## Source passage:
###
Casa de Colores School of Traditional Mexican Cooking

A Unique Culinary Adventure in Cabo

Archive for November, 2011

PIBIL MADNESS

It must be Fall.  I’ve been getting steady requests to do Lunch in Yucatan, featuring a modern version of the ancient Mayan classic, Pollo Pibil–and I find myself awaiting each of these occasions with my salivary glands in high gear!  Somehow, as the weather cools and the season turns over a new leaf, nothing comforts like a big, overstuffed Mayan pit-style, habanero-and-achiote spiced pulled chicken sanwich scattered with day-glo pink pickled onions…

In Yucatan, Mayans still dig pits in their yards to roast whole pigs or chickens to sell along the roadside for a spicy, smoky Sunday breakfast treat.  However, this is something we can easily create at home after a foray into a good Hispanic or Oriental market for a couple of basic ingredients–namely achiote paste made from rock-hard brick red annatto seeds ground with spices, and fresh banana leaves.  If you’re lucky enough to find (or grow) fresh epazote, be sure to pick up a bunch of that, too.
###
Target position data:
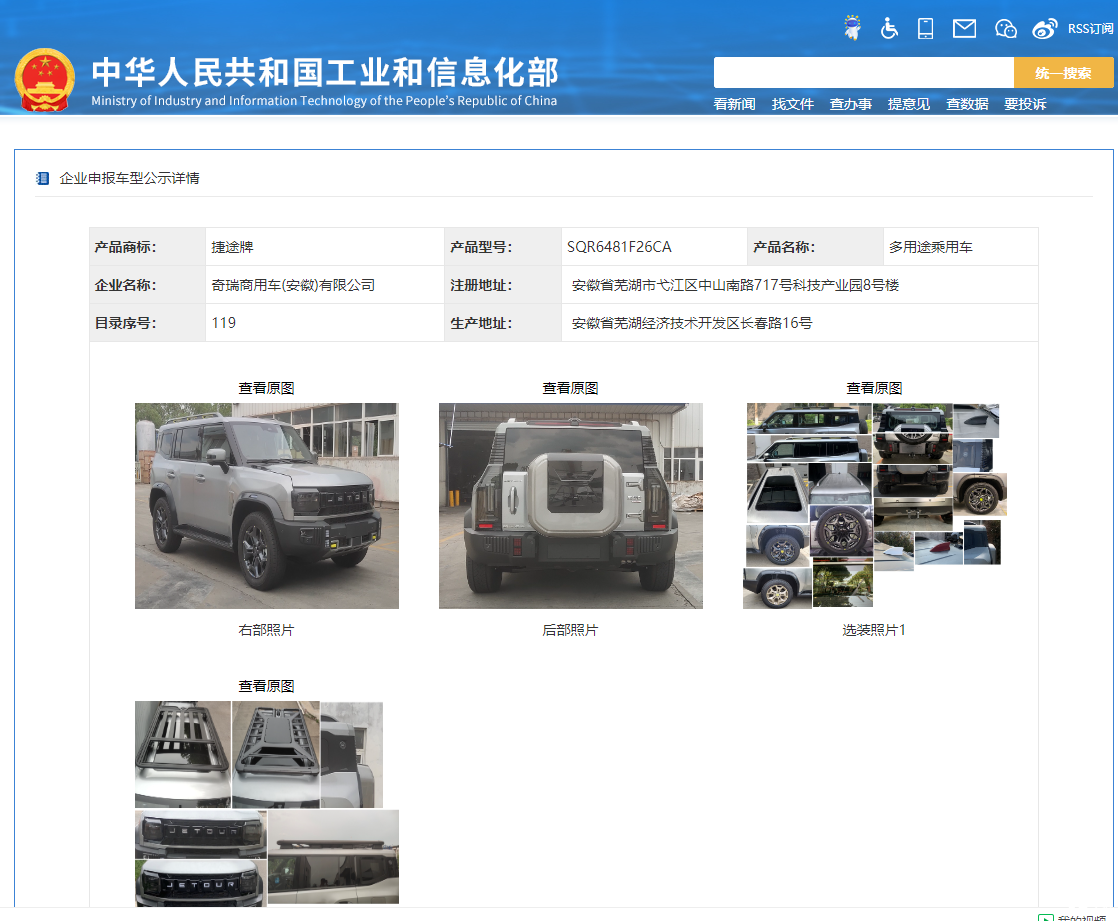The image size is (1118, 921).
Task: Click the national emblem logo
Action: point(44,79)
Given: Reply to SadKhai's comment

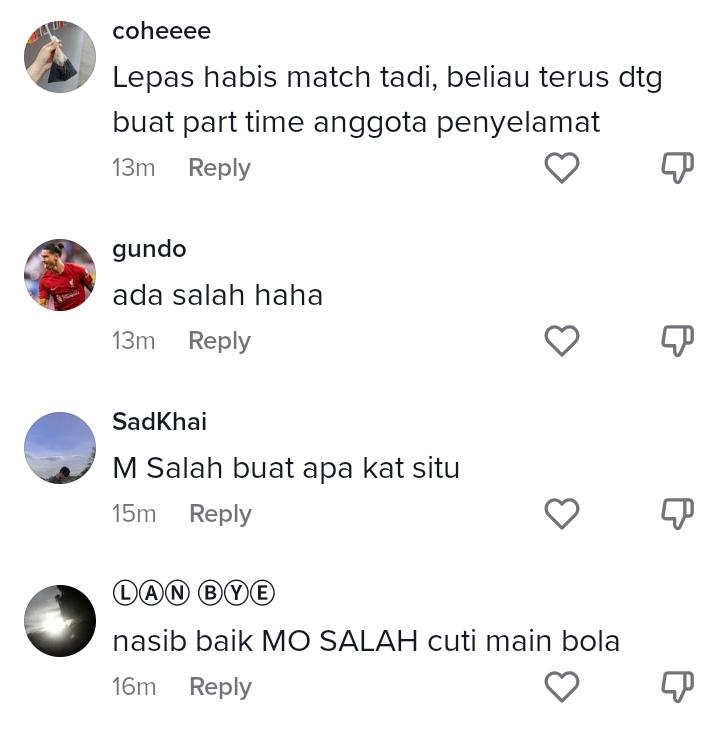Looking at the screenshot, I should 220,514.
###
## Problems to work on:
- a) In the Pollo Pibil post, which two basic ingredients should you buy at a good Hispanic or Oriental market?
- b) Pick up the Pollo Pibil post after its last sentence and carry it on.

## Answers to the exercises:
- a) Achiote paste and fresh banana leaves.

- b)
Back at the ranch, prepare the marinade for your pibil by tossing into your trusty blender 4 tablespoons of achiote paste with 1/2 c. fresh orange juice and 1/4 c. fresh lime juice, plus a splash of white vinegar for good measure.  Add a clove or two of fresh garlic,  about a half dozen whole allspice berries and 1 tsp. sea salt and whiz away to create your beautiful brick red marinade. 

Pour this fragrant sauce over about 4 lbs. of bone-in, skin-on chicken breasts or boneless pork leg, deeply scored, and allow the meat to marinate for several hours or overnight.

Get a good roasting pan with a lid, preferably pottery or stoneware, and line it with the fresh banana leaves.  Place the marinated meat lovingly in your substitute pit, pouring extra sauce over the meat.  Slice up an entire large white onion and three or four red ripe Roma tomatoes onto the meat, adding a large sprig of fresh epazote (dried will do in a pinch), and tuck in two or three fresh, bright orange habanero chiles.  Don’t worry–if you don’t open them they won’t add too much heat!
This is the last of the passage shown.